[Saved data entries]

%%

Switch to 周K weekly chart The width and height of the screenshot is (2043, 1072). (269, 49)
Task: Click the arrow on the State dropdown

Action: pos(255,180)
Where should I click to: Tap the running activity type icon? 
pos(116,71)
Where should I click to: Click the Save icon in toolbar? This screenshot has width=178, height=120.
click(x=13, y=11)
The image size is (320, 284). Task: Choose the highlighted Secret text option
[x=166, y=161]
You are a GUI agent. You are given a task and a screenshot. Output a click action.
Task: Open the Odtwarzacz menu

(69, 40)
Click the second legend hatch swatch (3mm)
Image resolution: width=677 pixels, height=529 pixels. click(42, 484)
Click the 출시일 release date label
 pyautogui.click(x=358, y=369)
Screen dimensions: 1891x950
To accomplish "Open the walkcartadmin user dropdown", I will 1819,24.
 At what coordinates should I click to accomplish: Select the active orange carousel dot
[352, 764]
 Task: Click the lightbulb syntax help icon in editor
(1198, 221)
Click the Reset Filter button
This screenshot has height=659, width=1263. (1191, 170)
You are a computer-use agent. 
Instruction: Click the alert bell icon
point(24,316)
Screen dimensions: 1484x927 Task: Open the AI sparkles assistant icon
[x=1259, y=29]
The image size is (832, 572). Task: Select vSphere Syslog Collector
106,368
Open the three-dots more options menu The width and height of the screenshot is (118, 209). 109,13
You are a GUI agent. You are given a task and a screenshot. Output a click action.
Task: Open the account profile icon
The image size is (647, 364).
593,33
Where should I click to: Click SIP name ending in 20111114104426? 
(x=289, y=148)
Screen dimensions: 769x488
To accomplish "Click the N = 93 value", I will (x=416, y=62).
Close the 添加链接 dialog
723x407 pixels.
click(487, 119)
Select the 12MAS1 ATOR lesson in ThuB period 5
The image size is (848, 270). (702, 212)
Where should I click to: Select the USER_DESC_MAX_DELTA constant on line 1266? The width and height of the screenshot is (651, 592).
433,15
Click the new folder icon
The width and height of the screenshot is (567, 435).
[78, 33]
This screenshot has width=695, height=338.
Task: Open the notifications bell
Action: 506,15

%%

**Task directions:**
Turn the part of the items above that opens with the line containing "Click the Reset Filter button" and closes with the line containing "The image size is (848, 270). (702, 212)" into a JSON list of strings, one string per line, with blank lines omitted.

**Output below:**
[
  "Click the Reset Filter button",
  "This screenshot has height=659, width=1263. (1191, 170)",
  "You are a computer-use agent. ",
  "Instruction: Click the alert bell icon",
  "point(24,316)",
  "Screen dimensions: 1484x927 Task: Open the AI sparkles assistant icon",
  "[x=1259, y=29]",
  "The image size is (832, 572). Task: Select vSphere Syslog Collector",
  "106,368",
  "Open the three-dots more options menu The width and height of the screenshot is (118, 209). 109,13",
  "You are a GUI agent. You are given a task and a screenshot. Output a click action.",
  "Task: Open the account profile icon",
  "The image size is (647, 364).",
  "593,33",
  "Where should I click to: Click SIP name ending in 20111114104426? ",
  "(x=289, y=148)",
  "Screen dimensions: 769x488",
  "To accomplish \"Click the N = 93 value\", I will (x=416, y=62).",
  "Close the 添加链接 dialog",
  "723x407 pixels.",
  "click(487, 119)",
  "Select the 12MAS1 ATOR lesson in ThuB period 5",
  "The image size is (848, 270). (702, 212)"
]